**TASK TO CARRY OUT:**
No pictures go in the copy. Restate, word for word, each line from the one containing "The width and height of the screenshot is (1024, 576)." through the last line below.

**SOURCE RECORDS:**
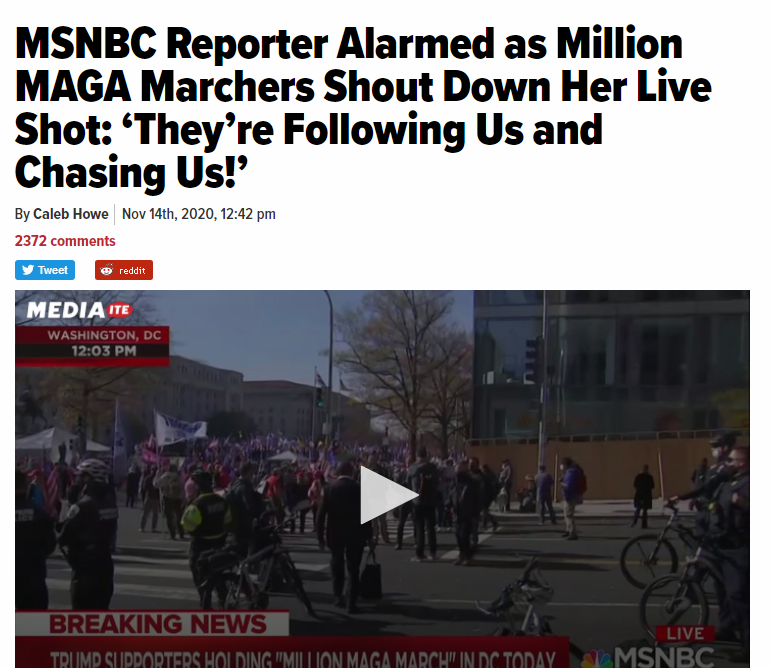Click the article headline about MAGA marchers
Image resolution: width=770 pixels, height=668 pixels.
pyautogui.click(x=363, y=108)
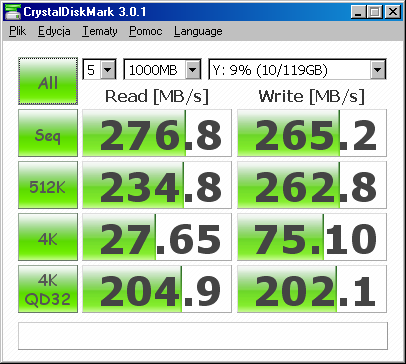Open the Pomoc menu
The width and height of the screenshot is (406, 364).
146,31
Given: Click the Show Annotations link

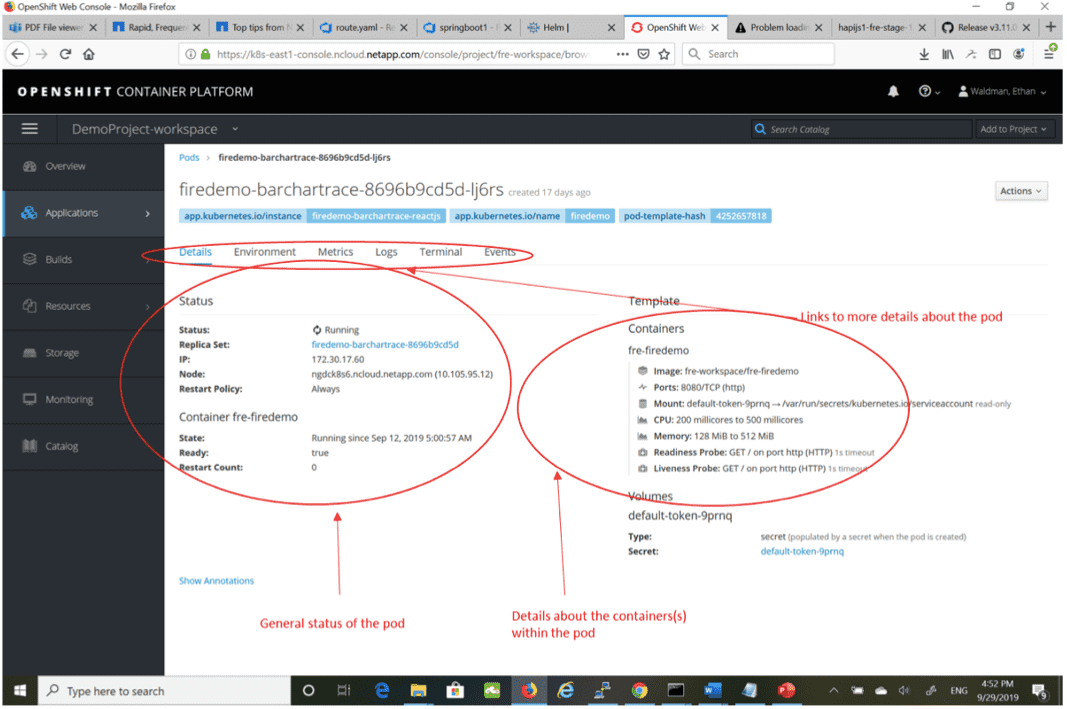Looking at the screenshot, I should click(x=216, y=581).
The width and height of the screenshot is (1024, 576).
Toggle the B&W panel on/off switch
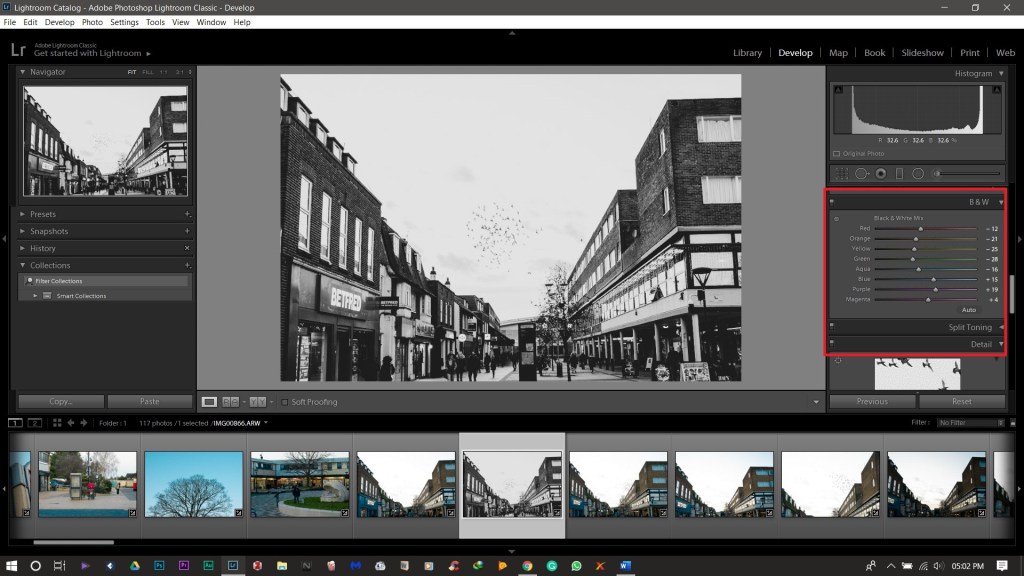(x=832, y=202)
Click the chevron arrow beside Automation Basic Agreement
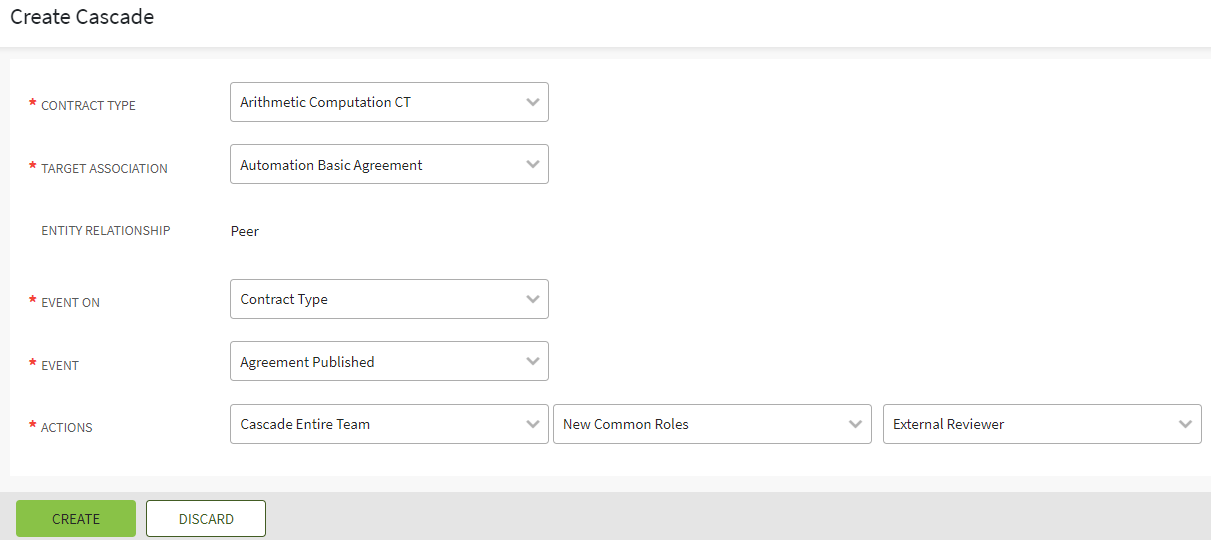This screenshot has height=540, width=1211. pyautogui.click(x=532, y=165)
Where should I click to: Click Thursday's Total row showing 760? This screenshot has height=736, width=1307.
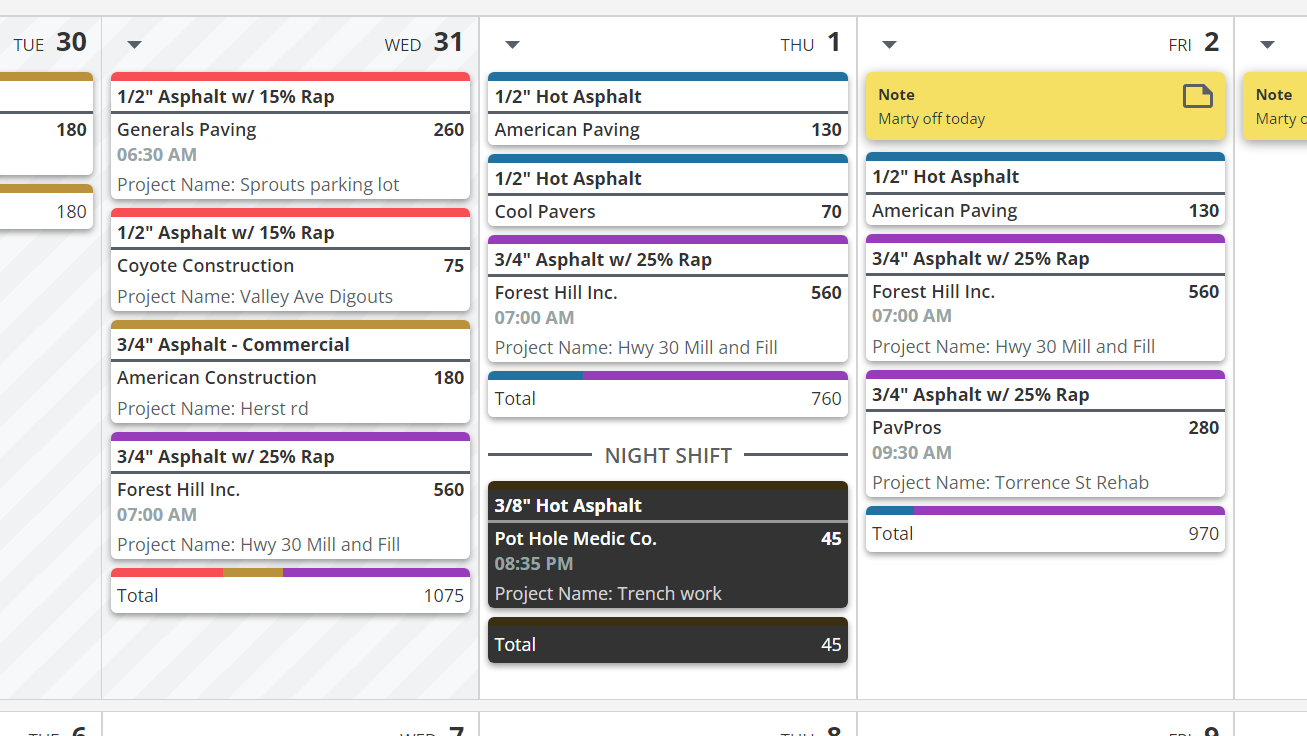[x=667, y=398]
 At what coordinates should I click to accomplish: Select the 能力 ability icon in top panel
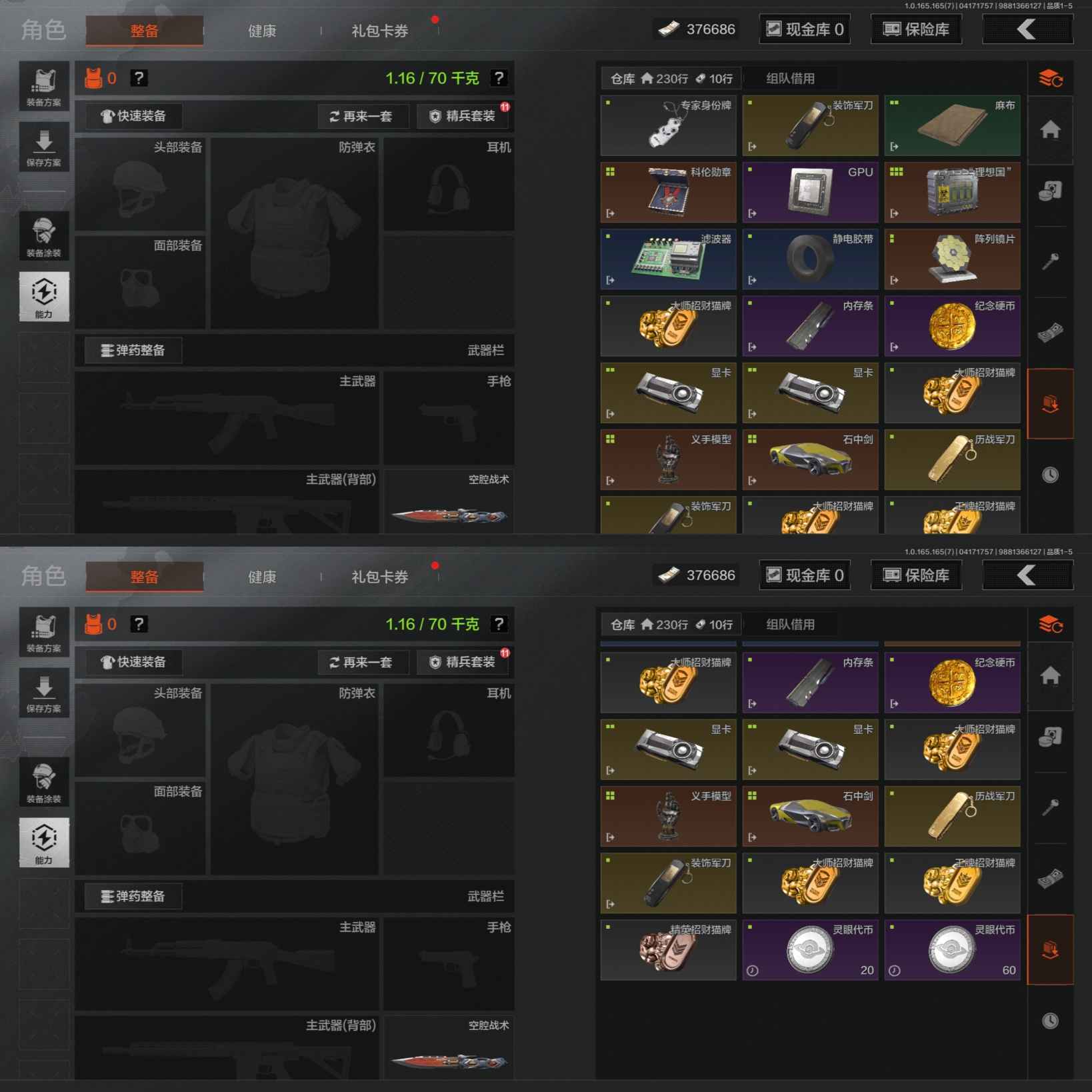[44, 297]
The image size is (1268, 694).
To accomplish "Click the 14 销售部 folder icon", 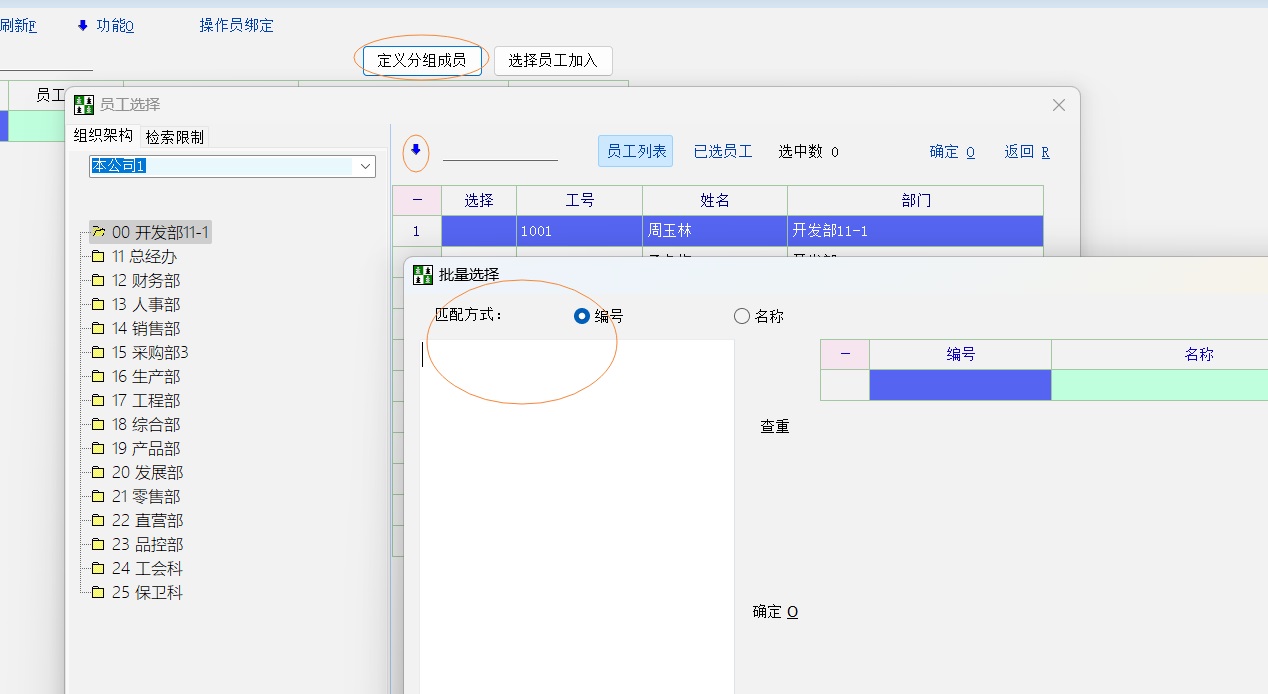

**RESULT:**
The width and height of the screenshot is (1024, 576).
Toggle the B&W panel on/off switch
(x=832, y=202)
Click the chevron arrow beside Automation Basic Agreement
This screenshot has height=540, width=1211. pyautogui.click(x=532, y=165)
Where should I click to: Click Thursday's Total row showing 760? This screenshot has height=736, width=1307.
[x=667, y=398]
 At what coordinates should I click to accomplish: Select the 能力 ability icon in top panel
[44, 297]
The image size is (1268, 694).
To accomplish "Click the 14 销售部 folder icon", 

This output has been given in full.